Extracted records

-=-=-=-=-

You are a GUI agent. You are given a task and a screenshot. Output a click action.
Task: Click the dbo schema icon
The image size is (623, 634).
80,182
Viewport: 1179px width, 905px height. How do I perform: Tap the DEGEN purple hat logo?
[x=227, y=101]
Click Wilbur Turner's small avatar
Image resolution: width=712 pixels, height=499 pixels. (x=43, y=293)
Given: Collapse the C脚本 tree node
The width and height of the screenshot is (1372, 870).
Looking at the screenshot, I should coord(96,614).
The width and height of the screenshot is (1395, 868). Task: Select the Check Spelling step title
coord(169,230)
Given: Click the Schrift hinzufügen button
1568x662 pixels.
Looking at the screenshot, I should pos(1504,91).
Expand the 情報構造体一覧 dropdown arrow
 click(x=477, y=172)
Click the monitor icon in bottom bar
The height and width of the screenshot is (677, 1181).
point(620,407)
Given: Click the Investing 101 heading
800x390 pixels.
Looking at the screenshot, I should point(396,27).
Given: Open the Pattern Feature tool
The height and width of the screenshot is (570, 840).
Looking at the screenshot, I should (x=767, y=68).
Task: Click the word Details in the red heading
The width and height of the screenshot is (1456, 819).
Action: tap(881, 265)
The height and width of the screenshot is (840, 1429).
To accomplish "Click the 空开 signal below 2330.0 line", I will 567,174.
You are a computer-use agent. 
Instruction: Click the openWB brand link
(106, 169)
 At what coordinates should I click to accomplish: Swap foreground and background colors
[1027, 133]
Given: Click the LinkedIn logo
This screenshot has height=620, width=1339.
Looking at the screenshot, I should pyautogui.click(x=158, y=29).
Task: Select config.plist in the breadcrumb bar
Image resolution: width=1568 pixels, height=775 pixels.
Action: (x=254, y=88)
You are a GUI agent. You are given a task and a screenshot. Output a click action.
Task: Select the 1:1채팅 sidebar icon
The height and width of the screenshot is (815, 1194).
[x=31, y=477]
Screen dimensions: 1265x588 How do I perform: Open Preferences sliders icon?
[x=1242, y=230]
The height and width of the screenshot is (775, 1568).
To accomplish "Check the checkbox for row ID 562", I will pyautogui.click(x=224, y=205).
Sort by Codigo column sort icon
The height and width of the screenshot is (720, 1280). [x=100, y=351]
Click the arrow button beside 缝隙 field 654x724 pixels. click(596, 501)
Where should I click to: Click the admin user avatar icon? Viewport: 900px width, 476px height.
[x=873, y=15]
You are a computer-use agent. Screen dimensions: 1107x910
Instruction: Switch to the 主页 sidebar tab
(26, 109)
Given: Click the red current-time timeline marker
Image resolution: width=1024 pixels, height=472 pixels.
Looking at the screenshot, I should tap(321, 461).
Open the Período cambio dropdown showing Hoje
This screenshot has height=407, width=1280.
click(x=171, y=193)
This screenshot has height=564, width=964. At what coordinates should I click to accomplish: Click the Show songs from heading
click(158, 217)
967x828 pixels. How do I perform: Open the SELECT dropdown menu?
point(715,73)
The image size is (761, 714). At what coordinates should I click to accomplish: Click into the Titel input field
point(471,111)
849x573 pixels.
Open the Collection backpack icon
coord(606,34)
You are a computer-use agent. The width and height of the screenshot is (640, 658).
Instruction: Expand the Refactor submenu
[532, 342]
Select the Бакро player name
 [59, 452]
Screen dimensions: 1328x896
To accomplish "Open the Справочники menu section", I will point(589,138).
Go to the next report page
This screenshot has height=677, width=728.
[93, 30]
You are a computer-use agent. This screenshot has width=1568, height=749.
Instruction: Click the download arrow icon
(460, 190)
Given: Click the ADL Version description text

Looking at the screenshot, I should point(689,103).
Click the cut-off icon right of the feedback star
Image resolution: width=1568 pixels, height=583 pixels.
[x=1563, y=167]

-=-=-=-=-

▸ TASK TO COMPLETE
Every line above from the line with "At what coordinates should I click to accomplish: Swap" to the line with "Click the arrow", inclusive, must be returned exactly; no other line belongs in the reply.

▸ WRITTEN RESPONSE
 At what coordinates should I click to accomplish: Swap foreground and background colors
[1027, 133]
Given: Click the LinkedIn logo
This screenshot has height=620, width=1339.
Looking at the screenshot, I should pyautogui.click(x=158, y=29).
Task: Select config.plist in the breadcrumb bar
Image resolution: width=1568 pixels, height=775 pixels.
Action: (x=254, y=88)
You are a GUI agent. You are given a task and a screenshot. Output a click action.
Task: Select the 1:1채팅 sidebar icon
The height and width of the screenshot is (815, 1194).
[x=31, y=477]
Screen dimensions: 1265x588 How do I perform: Open Preferences sliders icon?
[x=1242, y=230]
The height and width of the screenshot is (775, 1568).
To accomplish "Check the checkbox for row ID 562", I will pyautogui.click(x=224, y=205).
Sort by Codigo column sort icon
The height and width of the screenshot is (720, 1280). [x=100, y=351]
Click the arrow button beside 缝隙 field 654x724 pixels. click(596, 501)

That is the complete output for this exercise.